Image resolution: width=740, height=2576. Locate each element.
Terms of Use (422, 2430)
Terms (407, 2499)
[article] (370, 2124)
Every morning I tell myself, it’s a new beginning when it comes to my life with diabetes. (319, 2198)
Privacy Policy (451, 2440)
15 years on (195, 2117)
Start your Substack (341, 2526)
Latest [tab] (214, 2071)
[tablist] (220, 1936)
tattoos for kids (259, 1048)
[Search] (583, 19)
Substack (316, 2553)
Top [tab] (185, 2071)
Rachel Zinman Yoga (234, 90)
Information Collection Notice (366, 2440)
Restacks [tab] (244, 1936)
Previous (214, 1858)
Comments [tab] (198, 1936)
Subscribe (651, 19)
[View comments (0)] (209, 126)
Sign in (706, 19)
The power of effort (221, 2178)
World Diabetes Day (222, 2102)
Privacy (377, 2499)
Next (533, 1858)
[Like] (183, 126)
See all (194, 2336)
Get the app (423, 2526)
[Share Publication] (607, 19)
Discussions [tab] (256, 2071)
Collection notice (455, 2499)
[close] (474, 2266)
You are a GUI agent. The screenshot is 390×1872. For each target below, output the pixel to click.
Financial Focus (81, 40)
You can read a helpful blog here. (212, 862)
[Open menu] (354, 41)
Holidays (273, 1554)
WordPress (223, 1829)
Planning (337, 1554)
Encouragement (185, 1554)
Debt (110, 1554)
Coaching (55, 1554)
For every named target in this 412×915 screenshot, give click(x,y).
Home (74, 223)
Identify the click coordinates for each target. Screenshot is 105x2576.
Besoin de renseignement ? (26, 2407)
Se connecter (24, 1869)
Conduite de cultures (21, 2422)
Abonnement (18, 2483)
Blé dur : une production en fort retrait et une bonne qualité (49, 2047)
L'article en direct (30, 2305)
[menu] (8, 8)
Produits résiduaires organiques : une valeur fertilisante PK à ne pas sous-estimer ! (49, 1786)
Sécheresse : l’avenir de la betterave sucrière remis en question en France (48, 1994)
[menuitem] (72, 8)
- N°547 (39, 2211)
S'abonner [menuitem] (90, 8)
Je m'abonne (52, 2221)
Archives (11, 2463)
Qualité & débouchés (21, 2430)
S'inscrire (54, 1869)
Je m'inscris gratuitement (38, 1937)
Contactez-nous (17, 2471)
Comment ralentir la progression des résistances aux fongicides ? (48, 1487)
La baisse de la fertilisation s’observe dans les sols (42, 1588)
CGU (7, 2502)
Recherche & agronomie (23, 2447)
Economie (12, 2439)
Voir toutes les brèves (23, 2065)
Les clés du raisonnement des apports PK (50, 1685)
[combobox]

######

**Instructions for the task**
From the first line to the last, retype the data exactly.

**Result of the exercise**
Image resolution: width=740, height=2576. Locate each element.
Terms of Use (422, 2430)
Terms (407, 2499)
[article] (370, 2124)
Every morning I tell myself, it’s a new beginning when it comes to my life with diabetes. (319, 2198)
Privacy Policy (451, 2440)
15 years on (195, 2117)
Start your Substack (341, 2526)
Latest [tab] (214, 2071)
[tablist] (220, 1936)
tattoos for kids (259, 1048)
[Search] (583, 19)
Substack (316, 2553)
Top [tab] (185, 2071)
Rachel Zinman Yoga (234, 90)
Information Collection Notice (366, 2440)
Restacks [tab] (244, 1936)
Previous (214, 1858)
Comments [tab] (198, 1936)
Subscribe (651, 19)
[View comments (0)] (209, 126)
Sign in (706, 19)
The power of effort (221, 2178)
World Diabetes Day (222, 2102)
Privacy (377, 2499)
Next (533, 1858)
[Like] (183, 126)
See all (194, 2336)
Get the app (423, 2526)
[Share Publication] (607, 19)
Discussions [tab] (256, 2071)
Collection notice (455, 2499)
[close] (474, 2266)
You are a GUI agent. The screenshot is 390×1872. For each target below, output the pixel to click.
Financial Focus (81, 40)
You can read a helpful blog here. (212, 862)
[Open menu] (354, 41)
Holidays (273, 1554)
WordPress (223, 1829)
Planning (337, 1554)
Encouragement (185, 1554)
Debt (110, 1554)
Coaching (55, 1554)
For every named target in this 412×915 screenshot, give click(x,y).
Home (74, 223)
Identify the click coordinates for each target. Screenshot is 105x2576.
Besoin de renseignement ? (26, 2407)
Se connecter (24, 1869)
Conduite de cultures (21, 2422)
Abonnement (18, 2483)
Blé dur : une production en fort retrait et une bonne qualité (49, 2047)
L'article en direct (30, 2305)
[menu] (8, 8)
Produits résiduaires organiques : une valeur fertilisante PK à ne pas sous-estimer ! (49, 1786)
Sécheresse : l’avenir de la betterave sucrière remis en question en France (48, 1994)
[menuitem] (72, 8)
- N°547 (39, 2211)
S'abonner [menuitem] (90, 8)
Je m'abonne (52, 2221)
Archives (11, 2463)
Qualité & débouchés (21, 2430)
S'inscrire (54, 1869)
Je m'inscris gratuitement (38, 1937)
Contactez-nous (17, 2471)
Comment ralentir la progression des résistances aux fongicides ? (48, 1487)
La baisse de la fertilisation s’observe dans les sols (42, 1588)
CGU (7, 2502)
Recherche & agronomie (23, 2447)
Economie (12, 2439)
Voir toutes les brèves (23, 2065)
Les clés du raisonnement des apports PK (50, 1685)
[combobox]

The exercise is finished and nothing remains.